Revenons à ce moment où vous êtes seul dans le rond central…C'est terrible. C'est très long parce qu'il y a tout qui vous traverse. Tout. Vous pensez à votre famille, aux gens qui sont devant la télé, aux supporters… On se dit "si je rate ce penalty, je rentre en pirogue de Mexico". Où alors, peut-être que je ne serais jamais revenu et que je serais aujourd'hui en train de vendre des ananas sur la plage d'Acapulco… (rires). Non, mais franchement, c'est terrible. Tirer un penalty en coupe ou en championnat, d'accord, mais en Coupe du Monde, ce n'est pas pareil. C'est tout ce qui vous passe par la tête qui fait mal. En plus, on tirait du côté brésilien et il y avait je ne sais combien de milliers de personnes derrière le but, avec la samba et tout… Moi, c'est mes jambes qui faisaient la samba (rires).

Comment aviez-vous l'habitude de tirer les penalties ? Moi, je ne les tirais jamais. Ce n'était pas mon truc et je laissais la place à ceux qui savaient. Il y a des joueurs qui aiment ça, pas moi. J'y allais vraiment quand j'étais obligé, comme là… (rires).

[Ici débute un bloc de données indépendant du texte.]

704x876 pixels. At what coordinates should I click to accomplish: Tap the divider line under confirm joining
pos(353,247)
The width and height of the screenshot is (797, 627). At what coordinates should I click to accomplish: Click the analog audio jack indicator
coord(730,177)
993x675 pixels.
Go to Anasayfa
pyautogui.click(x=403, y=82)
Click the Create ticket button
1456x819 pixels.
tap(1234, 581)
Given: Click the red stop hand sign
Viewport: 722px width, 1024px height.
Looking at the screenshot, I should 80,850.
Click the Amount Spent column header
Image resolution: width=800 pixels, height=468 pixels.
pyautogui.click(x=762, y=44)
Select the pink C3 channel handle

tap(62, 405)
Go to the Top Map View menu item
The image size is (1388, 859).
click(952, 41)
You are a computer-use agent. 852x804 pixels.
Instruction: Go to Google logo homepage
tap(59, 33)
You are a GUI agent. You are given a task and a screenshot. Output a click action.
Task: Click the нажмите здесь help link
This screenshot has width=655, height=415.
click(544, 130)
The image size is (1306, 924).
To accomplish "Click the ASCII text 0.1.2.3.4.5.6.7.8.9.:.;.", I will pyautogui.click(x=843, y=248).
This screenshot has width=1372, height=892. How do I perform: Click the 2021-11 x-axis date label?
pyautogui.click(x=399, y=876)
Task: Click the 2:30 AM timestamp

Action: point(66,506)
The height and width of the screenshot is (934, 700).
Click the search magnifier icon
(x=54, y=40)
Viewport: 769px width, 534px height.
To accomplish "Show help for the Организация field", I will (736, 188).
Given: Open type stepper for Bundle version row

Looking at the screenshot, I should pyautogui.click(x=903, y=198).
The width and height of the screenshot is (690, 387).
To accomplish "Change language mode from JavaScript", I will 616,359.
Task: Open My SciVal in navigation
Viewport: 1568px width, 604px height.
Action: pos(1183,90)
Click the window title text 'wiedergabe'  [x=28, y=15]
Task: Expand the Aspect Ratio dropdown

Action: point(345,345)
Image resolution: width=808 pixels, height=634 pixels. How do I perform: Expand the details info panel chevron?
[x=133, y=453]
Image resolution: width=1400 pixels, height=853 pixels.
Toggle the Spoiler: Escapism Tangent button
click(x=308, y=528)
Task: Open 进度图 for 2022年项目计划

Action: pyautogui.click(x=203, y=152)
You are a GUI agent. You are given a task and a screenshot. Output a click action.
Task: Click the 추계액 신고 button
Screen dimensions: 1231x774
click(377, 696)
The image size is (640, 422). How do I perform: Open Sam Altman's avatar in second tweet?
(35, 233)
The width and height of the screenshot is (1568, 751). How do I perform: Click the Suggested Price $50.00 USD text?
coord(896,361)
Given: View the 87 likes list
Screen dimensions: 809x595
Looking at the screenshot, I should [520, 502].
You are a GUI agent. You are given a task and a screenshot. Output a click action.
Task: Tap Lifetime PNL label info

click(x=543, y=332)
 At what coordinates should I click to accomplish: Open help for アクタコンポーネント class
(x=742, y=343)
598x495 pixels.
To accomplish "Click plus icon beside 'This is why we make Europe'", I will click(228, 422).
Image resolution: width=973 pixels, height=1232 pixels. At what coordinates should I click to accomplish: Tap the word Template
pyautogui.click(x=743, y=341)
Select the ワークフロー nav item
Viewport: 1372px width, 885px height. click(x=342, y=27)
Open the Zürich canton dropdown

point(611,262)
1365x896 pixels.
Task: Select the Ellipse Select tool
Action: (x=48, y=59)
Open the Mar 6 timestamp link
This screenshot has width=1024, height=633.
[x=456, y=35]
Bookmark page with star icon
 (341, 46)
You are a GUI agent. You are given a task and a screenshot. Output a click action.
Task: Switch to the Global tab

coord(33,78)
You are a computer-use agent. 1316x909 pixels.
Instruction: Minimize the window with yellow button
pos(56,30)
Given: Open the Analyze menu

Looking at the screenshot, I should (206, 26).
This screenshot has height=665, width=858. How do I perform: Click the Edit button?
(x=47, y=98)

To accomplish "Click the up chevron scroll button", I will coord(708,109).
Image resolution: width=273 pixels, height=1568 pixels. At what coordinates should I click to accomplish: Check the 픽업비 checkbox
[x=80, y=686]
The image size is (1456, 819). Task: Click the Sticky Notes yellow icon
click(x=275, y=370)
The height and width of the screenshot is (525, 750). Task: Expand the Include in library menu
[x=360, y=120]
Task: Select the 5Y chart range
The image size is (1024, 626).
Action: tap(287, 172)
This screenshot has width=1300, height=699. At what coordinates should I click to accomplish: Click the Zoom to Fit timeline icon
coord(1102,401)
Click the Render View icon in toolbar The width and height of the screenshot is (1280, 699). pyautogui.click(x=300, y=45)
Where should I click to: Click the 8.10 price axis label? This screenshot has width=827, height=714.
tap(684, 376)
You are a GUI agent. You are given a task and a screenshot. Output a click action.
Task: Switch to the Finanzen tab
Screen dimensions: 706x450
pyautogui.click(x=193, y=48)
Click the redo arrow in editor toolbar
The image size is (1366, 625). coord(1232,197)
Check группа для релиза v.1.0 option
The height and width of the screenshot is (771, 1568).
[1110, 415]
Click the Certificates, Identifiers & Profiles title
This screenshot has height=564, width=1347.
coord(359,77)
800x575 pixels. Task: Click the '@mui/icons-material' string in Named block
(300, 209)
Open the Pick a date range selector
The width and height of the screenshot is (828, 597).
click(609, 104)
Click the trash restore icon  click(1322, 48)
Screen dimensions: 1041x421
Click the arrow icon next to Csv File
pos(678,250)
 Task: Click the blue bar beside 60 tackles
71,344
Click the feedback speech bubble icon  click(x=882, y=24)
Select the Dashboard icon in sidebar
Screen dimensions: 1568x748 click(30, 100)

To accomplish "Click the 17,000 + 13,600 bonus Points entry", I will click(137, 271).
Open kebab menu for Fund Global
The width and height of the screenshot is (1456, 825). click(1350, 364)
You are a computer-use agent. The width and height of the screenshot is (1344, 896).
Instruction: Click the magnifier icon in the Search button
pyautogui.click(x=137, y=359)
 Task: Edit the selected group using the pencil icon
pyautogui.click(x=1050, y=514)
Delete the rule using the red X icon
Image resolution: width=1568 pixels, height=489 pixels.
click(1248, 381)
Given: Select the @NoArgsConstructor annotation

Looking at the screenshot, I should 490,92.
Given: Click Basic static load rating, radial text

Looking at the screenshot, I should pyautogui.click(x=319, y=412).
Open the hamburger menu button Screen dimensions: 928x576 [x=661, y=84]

Comment avez-vous pris la décision de tirer comme vous l'avez fait ?Le gardien m'avait énervé. Avant que j'arrive, il discutait avec Zico en faisant des gestes et en annonçant où j'allais tirer. Ensuite, je pose le ballon, il me le bouge ! J'avais les nerfs. Au départ, je voulais la placer plat du pied sur son côté droit mais à l'arrivée, j'avais envie de frapper très fort, de lui envoyer sur la tête et que ça rentre. Au final, c'est ce qui est arrivé mais avec l'aide du poteau.

Qu'avez-vous pensé en voyant le ballon rentrer de cette manière ?Je me suis dit "ça y est, je suis sauvé. Je suis tranquille, je ne peux plus retirer. Je peux rentrer en France (rires) !" Il y a des Brésiliens qui pensaient que le but n'était pas valable. Ça aurait été le cas si je l'avais retouchée, mais là c'est le gardien qui se la met au fond. Je n'avais aucun doute, je connaissais les règles.

Pensez-vous que les Brésiliens ont plié mentalement après ce coup du sort ? Peut-être qu'ils se sont dit que ce n'était pas leur jour. J'aurais eu la même réaction si ça s'était passé de l'autre côté (rires).

Et en y repensant ensuite, que vous êtes-vous dit ?Je me suis dit que j'avais quelqu'un au dessus de ma tête qui veille sur moi. J'ai eu beaucoup de chance ce jour-là. Hormis le fait que j'ai dû arrêter ma carrière assez jeune, j'ai été très chanceux avec l'équipe de France et en championnat. Je n'ai joué que huit ans, et si on compte les blessures, ça ne fait pas beaucoup. J'ai connu le plus haut niveau en jouant assez peu.